Hard to know why your chrome tab is crashing though.
try run command from the terminal using screen or texum
I would say though since your GPU uitlization is there (especially since it seemed to go up?? prob still working?
Jupiter is not advices to run long jobs
NetworkChuck
YouTube
you need to learn tmux RIGHT NOW!!
Spin up your next project with Linode: https://ntck.co/linode –You get a $100 Credit good for 60 days as a new user!
I just started using Tmux……it’s amazing! If you use a terminal or CLI in any capacity Tmux will 10x your productivity in 10 seconds.
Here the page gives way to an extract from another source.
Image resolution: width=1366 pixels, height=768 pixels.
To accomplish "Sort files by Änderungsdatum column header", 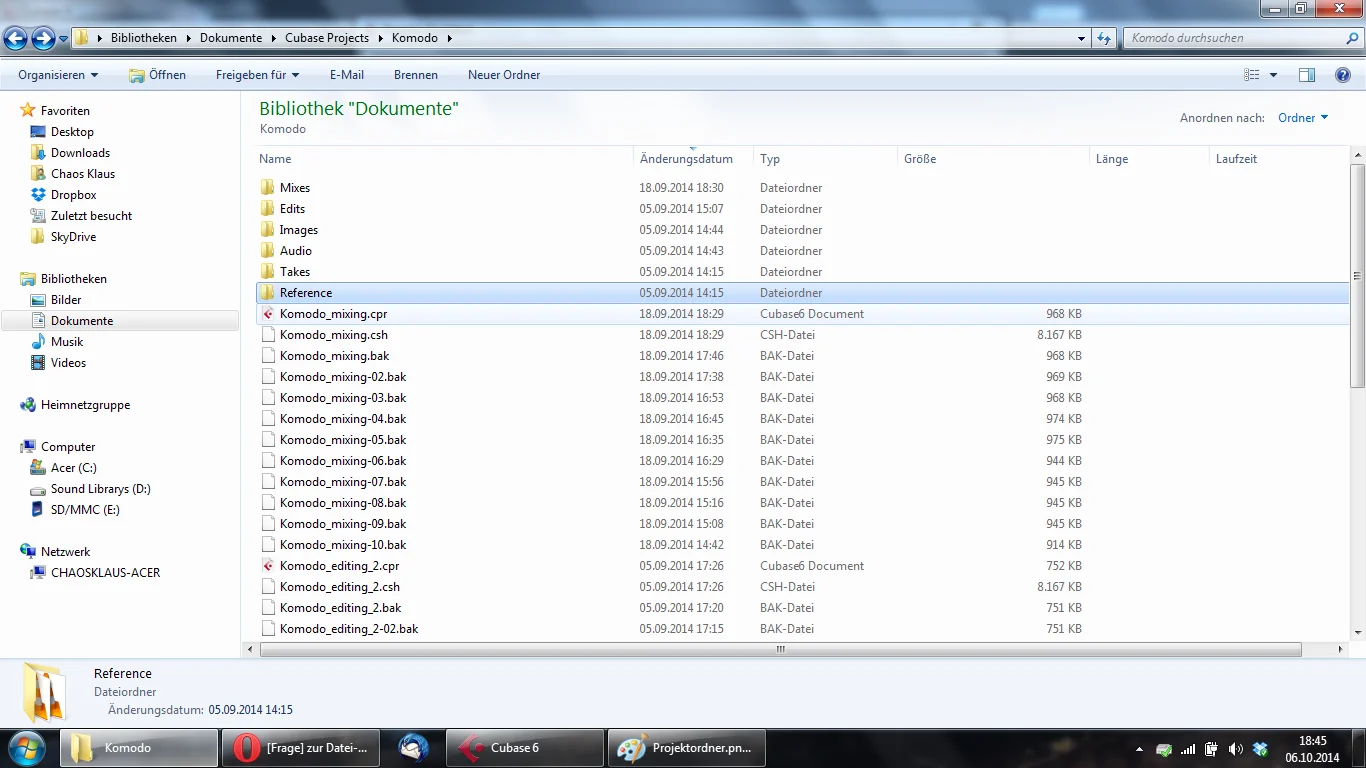I will tap(686, 159).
From creating multiple panes and windows with ease to leaving your terminal sessions active as...
I also made template for alternative notebook system
https://runpod.io/gsc?template=9ehepsqiw2&ref=vfker49t
It has some cool things but also cons:
Pros:
- Background jobs you can close website and it will still run including output
- If you switch to next gen Zeppelin you get much modern UI
Cons:
- Jupiter Notebooks are not direct compatible
- No upload files via drag and drop (mayby I should move it to pros)
Lol, I think the upload files via drag and drop is a pro. Force people to use runpodctl, or direct ssh to scp a zip over. (I think I remember, flash saying that runpodctl still has a middle server, so seems like the direct ssh is always the best?)
Uploading via drag and drop:
- slow upload speed
- easy to corupt files
do u happen to have a repo for this? just curious.
it's runPod pytorch template with installed https://zeppelin.apache.org/
@justin @Madiator2011 Thank you so much for all the advice and tips, in the future i will definitely be using tmux to train models or for any long running jobs, the model finally finish training and i'm currently downloading it to see if it works ❤️
For training always console I know how many times training filed cause colab or jupiter stoped working.